* Start DATA ROWS *

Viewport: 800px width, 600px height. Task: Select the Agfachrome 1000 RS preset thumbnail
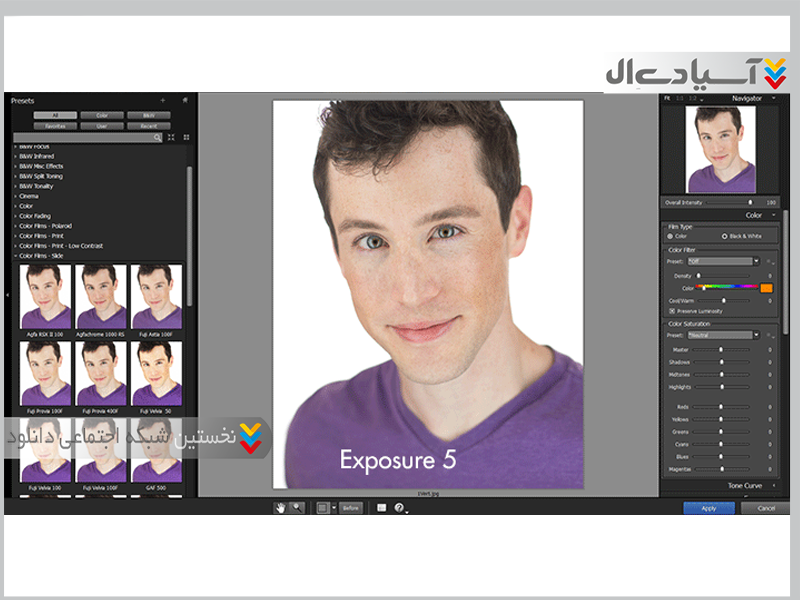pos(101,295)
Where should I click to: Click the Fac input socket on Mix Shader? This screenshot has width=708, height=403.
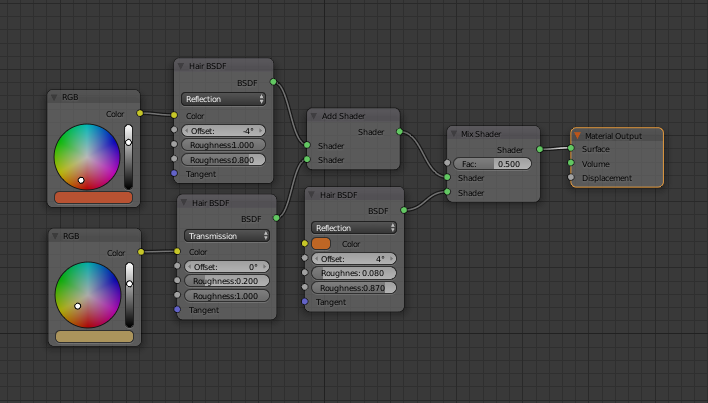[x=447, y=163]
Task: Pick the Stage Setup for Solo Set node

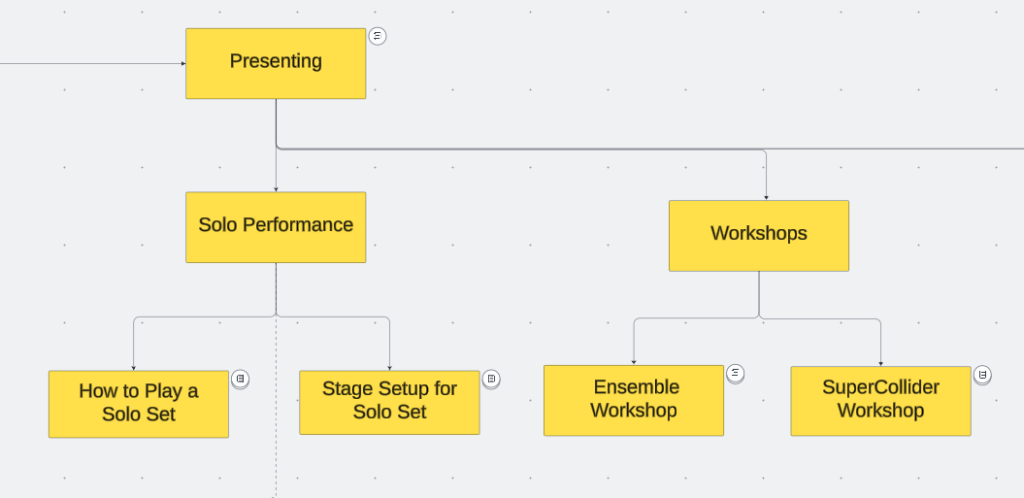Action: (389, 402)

* End DATA ROWS *

PROBLEM TO SOLVE:
Swap "Stage Setup" for "Stage Layout" in the items from the line containing "Where should I" through the end of the items, keeping everything else identical and omitting the pictures.

ANSWER TO THE EXERCISE:
Where should I click to: Click the Fac input socket on Mix Shader? This screenshot has width=708, height=403.
[x=447, y=163]
Task: Pick the Stage Layout for Solo Set node

Action: (389, 402)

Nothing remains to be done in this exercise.